Project: Using Deep Learning to Automatically Learn Feature Representation and Build a Better Classification Model on Protein Sequential Data
Started: Summer 2015
Funding: Bucknell University PUR

ABSTRACT

In theory, deep learning is not new. However, it has recently become one of the most exciting directions that machine learning has witnessed in years. It has had a tremendous impact on image classification. However, there are very few methods that have investigated its use on strictly sequential data, such as those found in biological sequences. This study will aim to investigate the use of deep learning to induce a protein sequence classifier that can outperform existing methods.

ACHIEVEMENTS

  • Poster Presentation – Sigma Xi 2015 Summer Research Symposium
  • Poster Presentation – Fifth Annual Susquehanna Valley Undergraduate Research Symposium, SVURS 2015, August 4, Bucknell University, Lewisburg, PA
  • Poster Presentation – Presented at 15th Annual Kalman Research Symposium, April 2, 2016, Bucknell University, Lewisburg, PA

POST GRADUATION UPDATES

Son graduated with his degrees in Computer Science and Engineering, together with Digital Studio Arts. He went on to work for Amazon as an Software Engineering Intern, then took a position at Google working with machine learning. Son graduated with the aim of going back to graduate school in 1-2 years.

Chuqiao Ren, ’15

Project: A novel ensemble classifier for protein contact map prediction
Duration: Summer 2013 – Spring 2015
Funding: Bucknell University Program for Undergraduate Research, BRK Startup Fund, Geisinger BGRI Grant, CS Dept. Fund

ABSTRACT

One of the greatest challenges in bioinformatics is how to predict the 3-D structure of a protein by understanding the relationship between a sequence and its amino acid structure.  A protein contact map is a useful way of representing protein 3-D conformations.
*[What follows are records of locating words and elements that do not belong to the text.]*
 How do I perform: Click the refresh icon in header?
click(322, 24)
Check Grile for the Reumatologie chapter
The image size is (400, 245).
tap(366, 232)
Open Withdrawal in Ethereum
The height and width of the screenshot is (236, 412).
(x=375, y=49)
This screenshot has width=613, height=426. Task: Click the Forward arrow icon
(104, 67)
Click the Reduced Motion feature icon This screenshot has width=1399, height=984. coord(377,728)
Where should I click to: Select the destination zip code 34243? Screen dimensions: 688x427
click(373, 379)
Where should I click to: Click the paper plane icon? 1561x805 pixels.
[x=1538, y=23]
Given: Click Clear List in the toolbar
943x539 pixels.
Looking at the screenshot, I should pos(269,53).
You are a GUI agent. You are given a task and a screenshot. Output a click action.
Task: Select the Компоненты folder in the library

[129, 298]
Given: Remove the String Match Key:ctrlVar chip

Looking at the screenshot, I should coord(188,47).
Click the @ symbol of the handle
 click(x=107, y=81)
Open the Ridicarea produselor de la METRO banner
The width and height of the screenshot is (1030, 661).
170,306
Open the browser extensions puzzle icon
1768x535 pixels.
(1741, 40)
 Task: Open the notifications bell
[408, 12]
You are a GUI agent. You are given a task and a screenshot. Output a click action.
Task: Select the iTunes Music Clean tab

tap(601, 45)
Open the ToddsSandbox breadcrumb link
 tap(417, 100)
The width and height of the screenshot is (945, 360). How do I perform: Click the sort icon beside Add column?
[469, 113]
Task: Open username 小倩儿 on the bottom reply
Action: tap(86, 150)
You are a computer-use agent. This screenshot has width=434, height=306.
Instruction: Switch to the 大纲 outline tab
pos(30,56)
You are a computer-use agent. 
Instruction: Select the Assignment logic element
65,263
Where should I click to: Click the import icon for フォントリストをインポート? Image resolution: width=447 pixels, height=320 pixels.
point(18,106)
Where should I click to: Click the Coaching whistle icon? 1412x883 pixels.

It is based on a distance matrix, which is a symmetric matrix that contains the Euclidean distance between each pair of C-alpha atoms in each residue in the folded protein.  

Our goal is to improve existing machine learning algorithms for predicting a protein contact map from protein sequence, and develop a novel algorithm that improves the performance of existing contact map predictors.

ACHIEVEMENTS

  • Honors Thesis – Successfully defended, April 2015
  • Short paper and poster – ACB BCB ’14 – ACM International Conference on Bioinformatics, Computational Biology and Biomedicine, Sept 20-23, Newport Beach, CA [link]
  • Poster Presentation – Fourth Annual Susquehanna Valley Undergraduate Research Symposium, SVURS 2014, August 5, Geisinger Research, Danville, PA
  • Poster – Kalman Research Symposium 2014, March 29, Bucknell University, Lewisburg, PA.

POST GRADUATION UPDATES

Chuqiao successfully defended her honors thesis in April, 2015. She is staying for a bit longer this summer to help finish a journal publication and submit before she departs us. She is currently planning on pursuing her graduate degree in computer science at Columbia University, starting Fall 2015. Congratulations, Chuqiao!